Taraf’tan Tunca Öğreten’in haberine göre, “Bu Kaçıncı Öldürülüşüm Hain” başlığıyla yazılan Madımak notlarında Nesin, Pir Sultan Abdal Derneği’nin düzenlediği etkinlikte yaptığı konuşmadan sonra Sivas’ta içkili bir restoran aradıklarını ancak dönemin Refah Partili Belediye Başkanı’nın getirdiği yasak nedeniyle güç bela bir yer bulduklarını söyleyerek başlıyor
‘Solumda ertesi gün yakılarak öldürülecek Behçet Aysan vardı’
“Oysa benim önceki Sivas’a gelişlerimde meyhaneler, içkili lokantalar, otellerin içkili restoranları dolu olurdu. Bizim masamızda, benim solumda, ertesi gün (2 Temmuz) Madımak Oteli’nde yakılarak öldürülecek olan Behçet Aysan vardı” diyen Nesin, Sivas’a kadar kendilerine eşlik eden Ankara polisinin, şehre vardıktan sonra görevi Sivas polisine devredişini de anlatıyor.
‘İnsan, biraz sonrasını bile bilemiyor’
Nesin, şair Metin Altıok’un ölümünüyse şu sözlerle aktarıyor: “Sevgili Metin Altıok masada, tam karşımdaydı. O masada önceden tanıdığım tek kişi olarak salt onu unutmuyorum. İnsan, biraz sonrasını bile bilemiyor. Sevgili Metin Altıok’un, 20 saat sonra Madımak Oteli’nde canlı canlı yakılacağını, ama ölmeyeceğini, hastaneye kaldırılıp iki- üç gün daha acılar çekerek kıvrandıktan sonra, gericilerin 37’nci kurbanı olarak öleceğini nasıl bilebilir.
Aziz’e mezar olacak
Madımak Oteli’ne yapılan saldırı için “Merdivenlerde savunma örgütlenmesi. Bir saldırı püskürtüldü. Şeriat. Aziz’e mezar olacak” sözlerini kullanan Nesin, ölümün yavaş yavaş yaklaştığı anları “Odada kadınlar, başlarını elleri arasına almışlar” diyerek anlatırken “Oyun yazmıyorum” diye not düşüyor.
‘Sizi bırakıp kaçamam’
“Aziz’e ölüm” seslerine saatlerce maruz kaldığını ama kaçmak istemediğini belirten Nesin şu ifadeleri kullanıyor: “Askerlerin kalkanları, candarma kalkanları. Artıyor. Kalkana filan benzemiyor. Cevat Geray ve karısı beni kaçırmaya çalışıyorlar. Sanıyorum ki onlar, salt benim için bu saldırının yapıldığına içtenlikle inanıyorlar. Ben kaçıp gitsem kurtulacaklarını sanıyorlar. Böyle de düşünmekte haklılar. Çünkü ‘Aziz Nesin’e mezar olacak’ diye bağırıyorlar. Ben de onlara, ‘Sizi bırakıp kaçamam’ diyorum. Bıraksam da, bırakmasam da kaçamam. Ben olmasam kurtulacakları umudu var onlarda.”
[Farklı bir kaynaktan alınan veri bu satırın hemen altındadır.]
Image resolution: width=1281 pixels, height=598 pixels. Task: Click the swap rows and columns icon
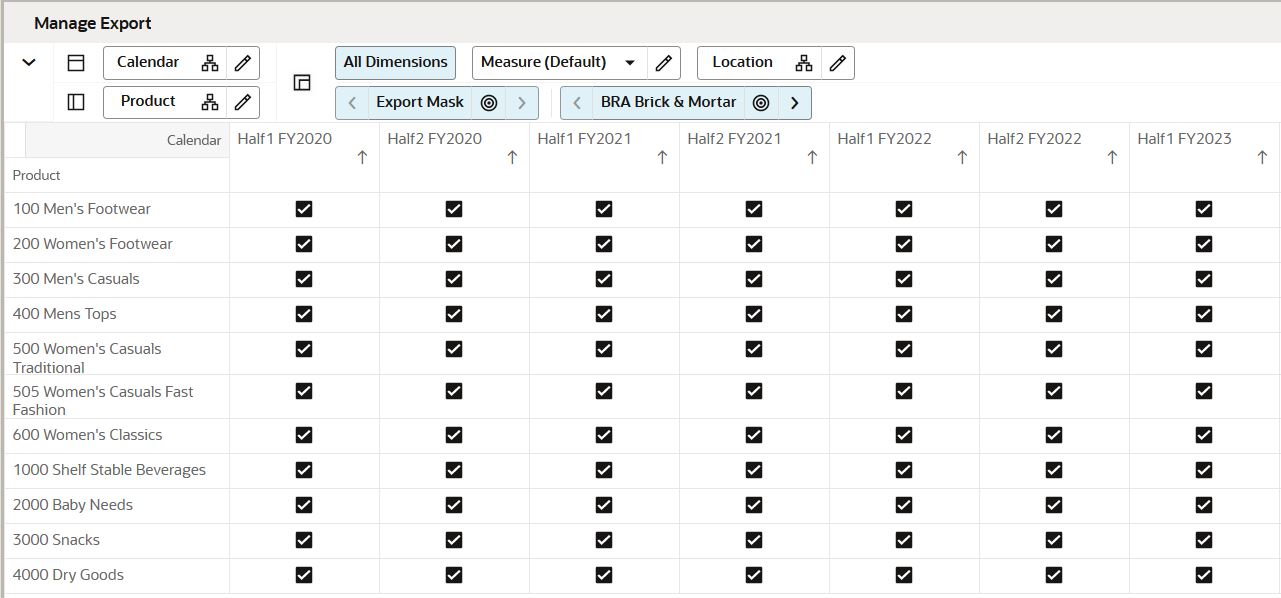click(302, 83)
‘Korkunç bir sessizlik, evet ölüm sessizliği’
Nesin, katliamı hissedişini “ölüm sessizliği” diyerek anlatıyor: “Ben bu devletin nasıl devlet olduğunu bilmeme karşın, hâlâ içimde şöyle ya da böyle bir devletin bulunduğu umudu ve inancı var. Bu yüzden nasıl olsa kurtulacağımıza inanıyorum. Uluç Gürkan valiye telefon açıyor: Bizi buradan aldırtın, aldırtabilirsiniz… Müthiş bir çığlık, kadın çığlığı… Sonra korkunç bir sessizlik. Evet ölüm sessizliği… Kısa sürüyor.”